Aim of the task:
Pull out every line below that contains the word "accomplish".

——

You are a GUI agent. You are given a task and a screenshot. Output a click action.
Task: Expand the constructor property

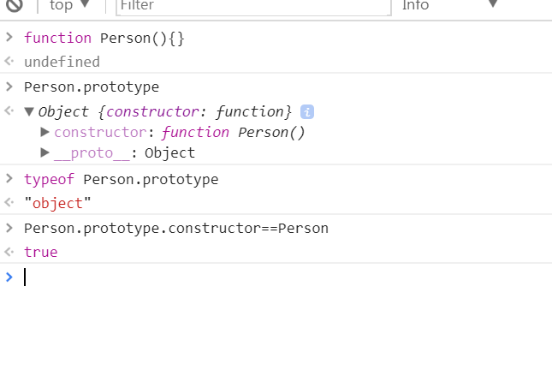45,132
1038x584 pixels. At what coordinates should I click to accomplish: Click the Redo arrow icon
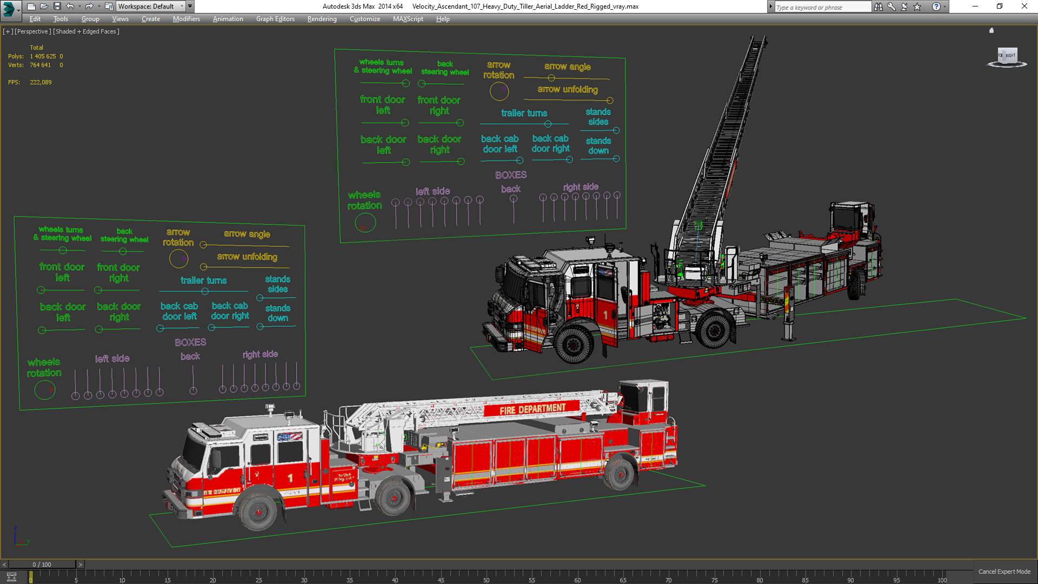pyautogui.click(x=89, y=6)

——

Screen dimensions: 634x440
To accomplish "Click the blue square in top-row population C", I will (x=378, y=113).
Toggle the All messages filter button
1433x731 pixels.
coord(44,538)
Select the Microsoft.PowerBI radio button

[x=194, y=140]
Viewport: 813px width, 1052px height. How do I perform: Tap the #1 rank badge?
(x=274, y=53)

——

Finished answer:
1038x584 pixels. At what coordinates should I click to accomplish: Click the Redo arrow icon
To accomplish "Click the blue square in top-row population C", I will (x=378, y=113).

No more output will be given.